● **Task to carry out**: Send back every record exactly.

---------- Records shown ----------

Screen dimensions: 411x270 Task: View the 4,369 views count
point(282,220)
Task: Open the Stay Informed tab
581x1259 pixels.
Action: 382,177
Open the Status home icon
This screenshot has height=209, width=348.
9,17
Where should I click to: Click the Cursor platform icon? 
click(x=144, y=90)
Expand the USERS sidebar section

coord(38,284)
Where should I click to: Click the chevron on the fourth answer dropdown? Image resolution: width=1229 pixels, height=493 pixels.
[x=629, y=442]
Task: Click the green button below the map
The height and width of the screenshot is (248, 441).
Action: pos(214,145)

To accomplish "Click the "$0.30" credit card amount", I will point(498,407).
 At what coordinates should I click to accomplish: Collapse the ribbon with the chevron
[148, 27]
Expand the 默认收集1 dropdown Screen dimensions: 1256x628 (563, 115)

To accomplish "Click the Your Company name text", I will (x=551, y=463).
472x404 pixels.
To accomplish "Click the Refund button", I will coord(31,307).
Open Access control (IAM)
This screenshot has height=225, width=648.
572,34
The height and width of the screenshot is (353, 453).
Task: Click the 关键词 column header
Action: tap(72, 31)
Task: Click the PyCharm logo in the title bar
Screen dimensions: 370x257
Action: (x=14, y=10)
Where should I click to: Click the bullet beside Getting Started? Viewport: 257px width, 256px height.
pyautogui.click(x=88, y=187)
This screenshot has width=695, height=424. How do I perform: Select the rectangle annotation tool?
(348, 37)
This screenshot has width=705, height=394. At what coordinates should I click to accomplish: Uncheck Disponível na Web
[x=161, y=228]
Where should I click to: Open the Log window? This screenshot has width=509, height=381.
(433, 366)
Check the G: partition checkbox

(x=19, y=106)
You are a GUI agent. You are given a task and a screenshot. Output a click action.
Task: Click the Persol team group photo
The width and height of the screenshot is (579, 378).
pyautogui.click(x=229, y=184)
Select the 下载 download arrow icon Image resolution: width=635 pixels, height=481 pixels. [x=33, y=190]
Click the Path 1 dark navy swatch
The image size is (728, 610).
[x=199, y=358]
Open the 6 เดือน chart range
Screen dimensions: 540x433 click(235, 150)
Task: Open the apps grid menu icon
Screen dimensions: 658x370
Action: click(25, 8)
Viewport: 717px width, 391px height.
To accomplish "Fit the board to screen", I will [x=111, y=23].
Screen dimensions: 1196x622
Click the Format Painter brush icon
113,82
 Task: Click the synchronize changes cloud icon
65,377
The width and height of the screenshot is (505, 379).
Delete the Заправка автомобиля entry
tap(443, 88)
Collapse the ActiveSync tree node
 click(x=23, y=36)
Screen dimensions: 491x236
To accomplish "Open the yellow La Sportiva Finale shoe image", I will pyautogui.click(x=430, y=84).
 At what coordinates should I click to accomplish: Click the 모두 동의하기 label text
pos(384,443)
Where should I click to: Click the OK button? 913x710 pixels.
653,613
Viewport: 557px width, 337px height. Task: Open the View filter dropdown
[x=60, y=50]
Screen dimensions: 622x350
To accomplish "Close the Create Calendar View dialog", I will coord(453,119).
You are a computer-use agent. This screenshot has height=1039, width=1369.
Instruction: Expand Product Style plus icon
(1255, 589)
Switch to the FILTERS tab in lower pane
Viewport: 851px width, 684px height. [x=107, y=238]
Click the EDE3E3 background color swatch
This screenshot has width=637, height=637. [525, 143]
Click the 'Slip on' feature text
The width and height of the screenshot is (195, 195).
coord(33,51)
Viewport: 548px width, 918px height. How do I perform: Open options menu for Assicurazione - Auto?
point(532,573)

----------

● **Answer**:
Screen dimensions: 411x270 Task: View the 4,369 views count
point(282,220)
Task: Open the Stay Informed tab
581x1259 pixels.
Action: 382,177
Open the Status home icon
This screenshot has height=209, width=348.
9,17
Where should I click to: Click the Cursor platform icon? 
click(x=144, y=90)
Expand the USERS sidebar section

coord(38,284)
Where should I click to: Click the chevron on the fourth answer dropdown? Image resolution: width=1229 pixels, height=493 pixels.
[x=629, y=442]
Task: Click the green button below the map
The height and width of the screenshot is (248, 441).
Action: pos(214,145)

To accomplish "Click the "$0.30" credit card amount", I will point(498,407).
 At what coordinates should I click to accomplish: Collapse the ribbon with the chevron
[148, 27]
Expand the 默认收集1 dropdown Screen dimensions: 1256x628 (563, 115)

To accomplish "Click the Your Company name text", I will (x=551, y=463).
472x404 pixels.
To accomplish "Click the Refund button", I will coord(31,307).
Open Access control (IAM)
This screenshot has height=225, width=648.
572,34
The height and width of the screenshot is (353, 453).
Task: Click the 关键词 column header
Action: tap(72, 31)
Task: Click the PyCharm logo in the title bar
Screen dimensions: 370x257
Action: (x=14, y=10)
Where should I click to: Click the bullet beside Getting Started? Viewport: 257px width, 256px height.
pyautogui.click(x=88, y=187)
This screenshot has width=695, height=424. How do I perform: Select the rectangle annotation tool?
(348, 37)
This screenshot has width=705, height=394. At what coordinates should I click to accomplish: Uncheck Disponível na Web
[x=161, y=228]
Where should I click to: Open the Log window? This screenshot has width=509, height=381.
(433, 366)
Check the G: partition checkbox

(x=19, y=106)
You are a GUI agent. You are given a task and a screenshot. Output a click action.
Task: Click the Persol team group photo
The width and height of the screenshot is (579, 378).
pyautogui.click(x=229, y=184)
Select the 下载 download arrow icon Image resolution: width=635 pixels, height=481 pixels. [x=33, y=190]
Click the Path 1 dark navy swatch
The image size is (728, 610).
[x=199, y=358]
Open the 6 เดือน chart range
Screen dimensions: 540x433 click(235, 150)
Task: Open the apps grid menu icon
Screen dimensions: 658x370
Action: click(25, 8)
Viewport: 717px width, 391px height.
To accomplish "Fit the board to screen", I will [x=111, y=23].
Screen dimensions: 1196x622
Click the Format Painter brush icon
113,82
 Task: Click the synchronize changes cloud icon
65,377
The width and height of the screenshot is (505, 379).
Delete the Заправка автомобиля entry
tap(443, 88)
Collapse the ActiveSync tree node
 click(x=23, y=36)
Screen dimensions: 491x236
To accomplish "Open the yellow La Sportiva Finale shoe image", I will pyautogui.click(x=430, y=84).
 At what coordinates should I click to accomplish: Click the 모두 동의하기 label text
pos(384,443)
Where should I click to: Click the OK button? 913x710 pixels.
653,613
Viewport: 557px width, 337px height. Task: Open the View filter dropdown
[x=60, y=50]
Screen dimensions: 622x350
To accomplish "Close the Create Calendar View dialog", I will coord(453,119).
You are a computer-use agent. This screenshot has height=1039, width=1369.
Instruction: Expand Product Style plus icon
(1255, 589)
Switch to the FILTERS tab in lower pane
Viewport: 851px width, 684px height. [x=107, y=238]
Click the EDE3E3 background color swatch
This screenshot has width=637, height=637. [525, 143]
Click the 'Slip on' feature text
The width and height of the screenshot is (195, 195).
coord(33,51)
Viewport: 548px width, 918px height. How do I perform: Open options menu for Assicurazione - Auto?
point(532,573)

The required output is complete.